Then, in 2018, TESS came along. Like Kepler, TESS looks for the blinking of starlight that comes when a planet crosses in front of, or transits, a star. TESS observed a portion of Kepler's field of view, including the KOI-5 system. Sure enough, TESS also identified KOI-5Ab as a candidate planet (though TESS calls it TOI-1241b). TESS, like Kepler, found that the planet orbited its star roughly every five days. But at that point, it was still not clear if the planet was real.
"I thought to myself, 'I remember this target,'" says Ciardi, after seeing the TESS data. He then went back and reanalyzed all the data, including that from the California Planet Search, led by Caltech professor of astronomy Andrew Howard. The California Planet Search uses ground-based telescopes, including the Keck Observatory, to search for the telltale wobble in a star that occurs when a planet circles around it and exerts a gravitational tug.
"If it weren't for TESS looking at the planet again, I would never have gone back and done all this detective work," says Ciardi.
Jessie Dotson, the Kepler/K2 project scientist at NASA Ames Research Center, says, "This research emphasizes the importance of NASA's full fleet of space telescopes and their synergy with ground-based systems. Discoveries like this one can be a long haul."
Together, the data from the space- and ground-based telescopes helped confirm that KOI-5Ab is a planet. KOI-5Ab is about one half the mass of Saturn and orbits a star (star A) with a relatively close companion (star B). Star A and star B orbit each other every 30 years.
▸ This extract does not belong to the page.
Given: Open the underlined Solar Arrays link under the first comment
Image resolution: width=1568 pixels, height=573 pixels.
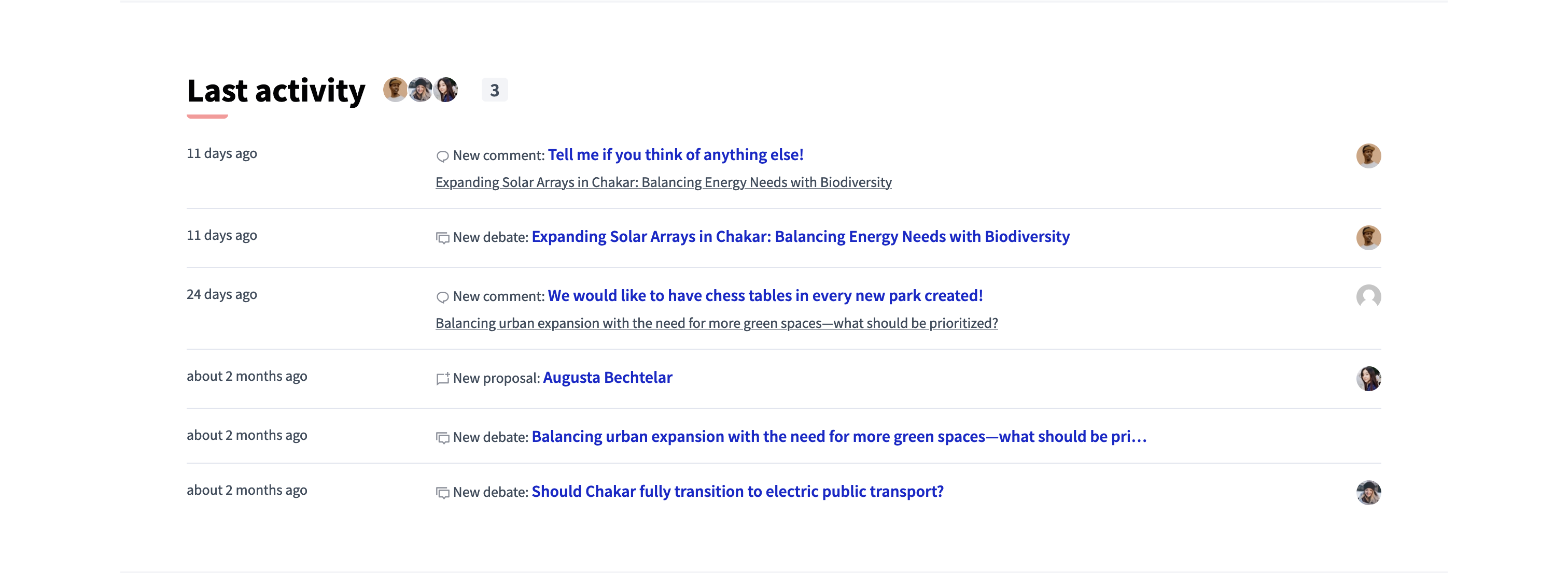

A third gravitationally bound star (star C) orbits stars A and B every 400 years.
The combined data set also reveals that the orbital plane of the planet is not aligned with the orbital plane of the second inner star (star B) as might be expected if the stars and planet all formed from the same disk of swirling material. Triple-star systems, which make up about 10 percent of all star systems, are thought to form when three stars are born together out of the same disk of gas and dust.
Astronomers are not sure what caused the misalignment of KOI-5Ab but speculate that the second star gravitationally kicked the planet during its development, skewing its orbit and causing it to migrate inward.
This is not the first evidence for planets in double- and triple-star systems. One striking case involves the triple-star system GW Orionis, in which a planet-forming disk had been torn into distinct misaligned rings, where planets may be forming. Yet despite hundreds of discoveries of multiple-star system planets, the frequency of planet formation in these systems is lower than that of single-star systems. This could be due to an observational bias (single-star planets are easier to detect) or because planet formation is in fact less common in multiple-star systems.
Future instruments, such as the Palomar Radial Velocity Instrument (PARVI) at the 200-inch Hale Telescope at Palomar and the Keck Planet Finder at Keck, will open up new avenues for better answering these questions.
"Stellar companions may partially quench the process of planet formation," says Ciardi. "We still have a lot of questions about how and when planets can form in multiple-star systems and how their properties compare to planets in single-star systems. By studying the KOI-5 system in more detail, perhaps we can gain insight into how the universe makes planets."